## Task to carry out
Note on the material below: return exactly the lines from the line that holds "This screenshot has" through the line that holds "Task: Click the Incomplete Groupshots heading", and leave out each picture.
┌─ Supplied records
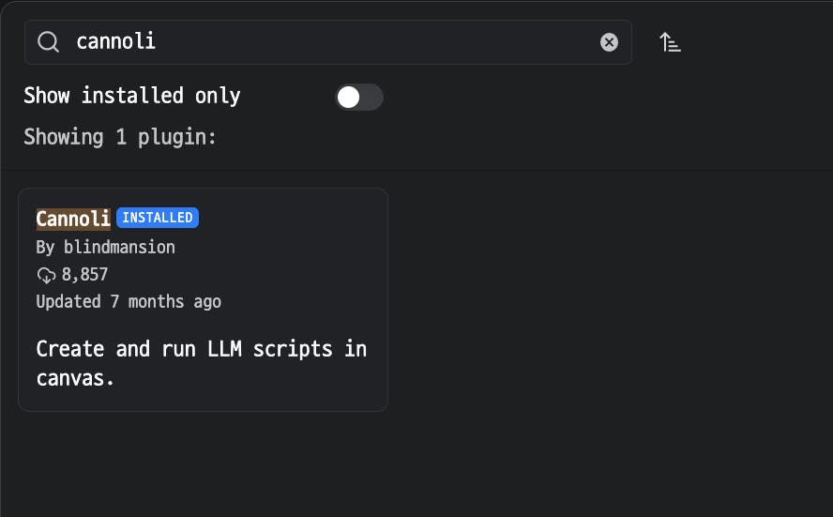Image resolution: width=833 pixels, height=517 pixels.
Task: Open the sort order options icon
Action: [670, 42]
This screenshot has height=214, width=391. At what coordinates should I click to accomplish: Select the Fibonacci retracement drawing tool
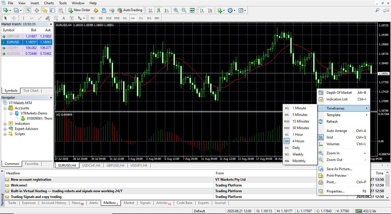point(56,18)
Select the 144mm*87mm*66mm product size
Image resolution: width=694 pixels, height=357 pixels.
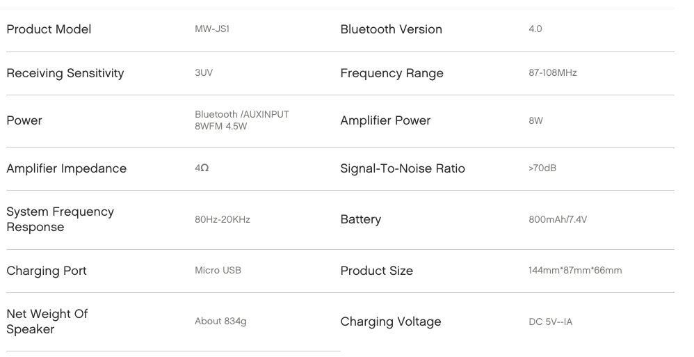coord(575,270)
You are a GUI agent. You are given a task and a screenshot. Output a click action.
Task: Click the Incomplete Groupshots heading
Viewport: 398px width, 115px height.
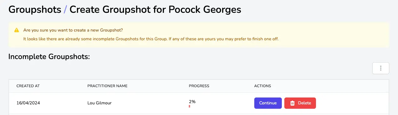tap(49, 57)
└─
┌─ Supplied records
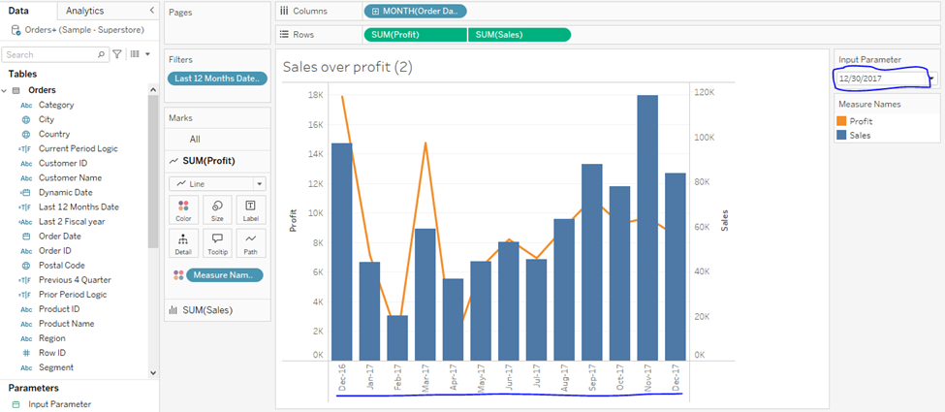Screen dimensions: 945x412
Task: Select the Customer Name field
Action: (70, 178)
└─
## Exercise answer
This screenshot has height=214, width=391. At what coordinates should I click to accomplish: Select the Fibonacci retracement drawing tool
point(56,18)
Select the 144mm*87mm*66mm product size
Image resolution: width=694 pixels, height=357 pixels.
coord(575,270)
You are a GUI agent. You are given a task and a screenshot. Output a click action.
Task: Click the Incomplete Groupshots heading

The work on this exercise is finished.